While ingrained xenophobia is partly to blame, companies say Japan’s language and closed corporate culture also create barriers so high that many foreign engineers simply refuse to come, even when they are recruited.
As a result, some companies are moving research jobs to India and Vietnam because they say it is easier than bringing non-Japanese employees here.
Japan’s biggest problem may be the attitudes of affluence. Some young Japanese, products of a rich society, unfamiliar with the postwar hardships many of their parents and grandparents knew, do not see the value in slaving over plans and numbers when they could make money, have more contact with other people or have more fun.
Since 1999, the number of undergraduates majoring in sciences and engineering has fallen 10 percent to 503,026, according to the education ministry. (Just 1.1 percent of those students were foreign students.) The number of students majoring in creative arts and health-related fields rose during that time, the ministry said.
Consider this in the context of our immigration debate. If we cannot attract talent here, companies will increasingly hire offshore. Eventually, the engineers we hire offshore will mature and start their own companies. We have three basic options: incent more Americans to study engineering and the sciences, import talent, or watch our tech industry gradually move offshore.
In years past, tech companies were accused of undercutting salaries by hiring immigrants at lower costs. My experience tells me otherwise. When I initiate a job search, ninety percent of the resumes I receive are from India or China (o.k., some are from native-born Indians or Chinese, and I can't tell these apart). It's not that I am hiring an immigrant in the U.S. to save costs - in fact, costs can be hire if we have to do green card sponsorship. We hire immigrants in the U.S. because they are the most qualified to do the job.
In fact, headcount budgeting has changed over the past few years. In the last three years or so, we are increasingly a "full-time equivalent" budget. That is, we are told we can hire, say, ten people. But that comes with the following caveat: you can hire 10 people in the U.S. (immigrant or not), or 15 people offshore. It is left to the manager's discretion how to balance distance and quantity.

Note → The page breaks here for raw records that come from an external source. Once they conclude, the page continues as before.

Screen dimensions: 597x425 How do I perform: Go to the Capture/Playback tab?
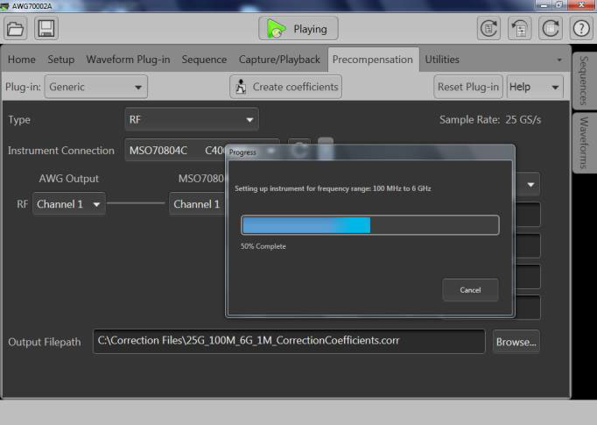(279, 60)
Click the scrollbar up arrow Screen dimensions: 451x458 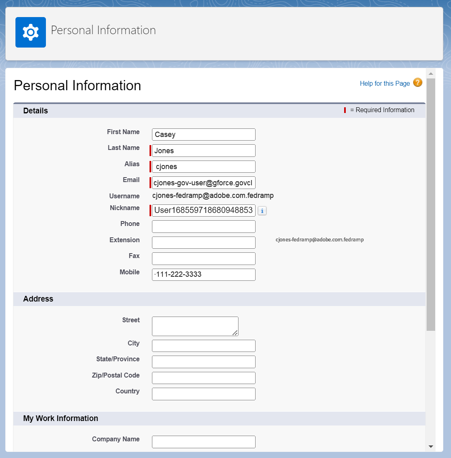[x=431, y=73]
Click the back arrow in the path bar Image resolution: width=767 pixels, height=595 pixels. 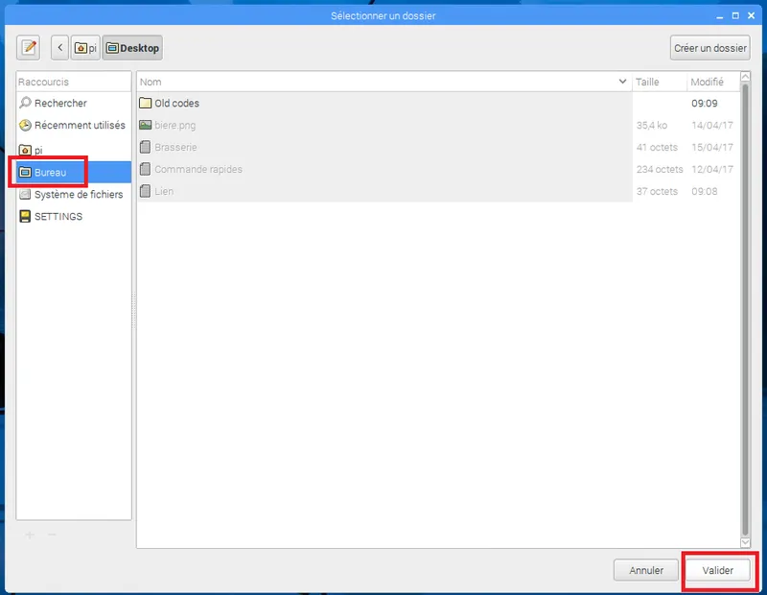60,48
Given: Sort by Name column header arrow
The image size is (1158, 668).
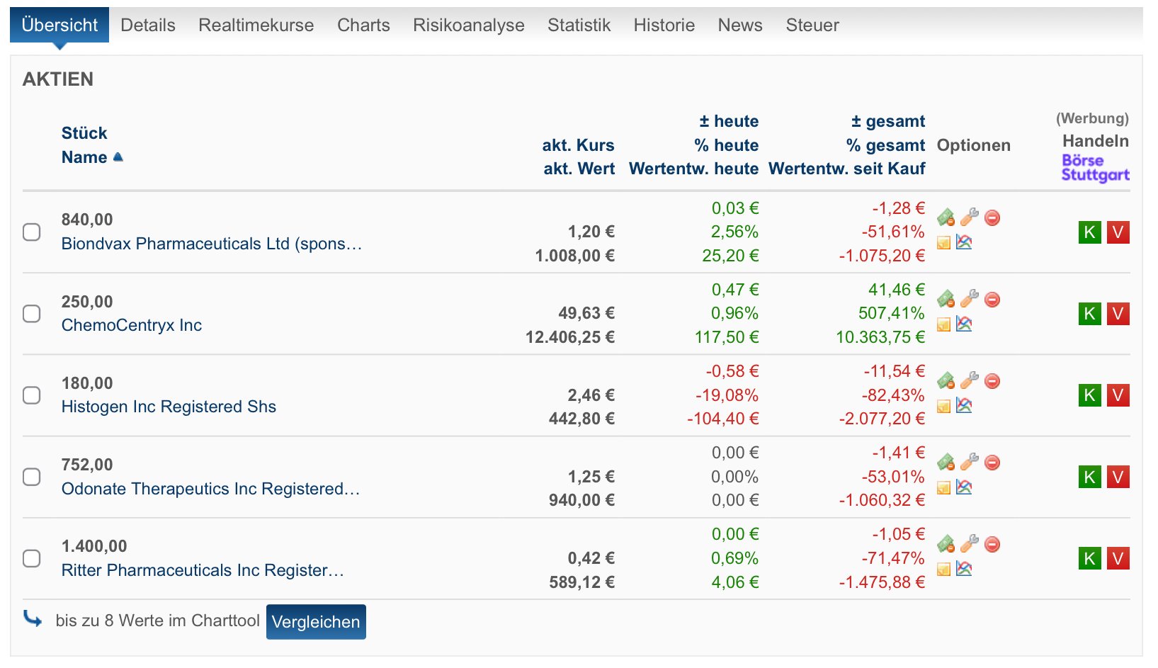Looking at the screenshot, I should pyautogui.click(x=118, y=157).
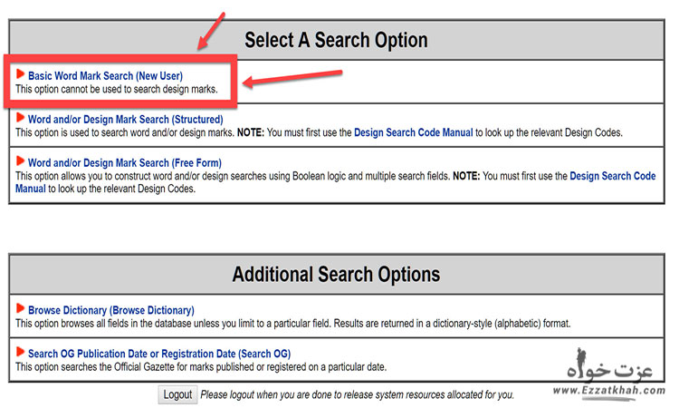Click the "cannot be used to search design marks" description
679x408 pixels.
(117, 91)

In other words, we offshore for two reasons: that is where the talent is, and we can get more for our money. We hire onshore for one reason: it is more productive (usually) to have talent in close proximity to talent. The more we hire offshore, the less the proximity argument drives onshore hiring.
In the past, because of educational and career opportunities, the U.S. imported vast amounts of talent. Xenophobia, fears of terrorism, and "protectionism" - a euphemism in this case if ever there was one - cannot be allowed to destroy this economic lifeline.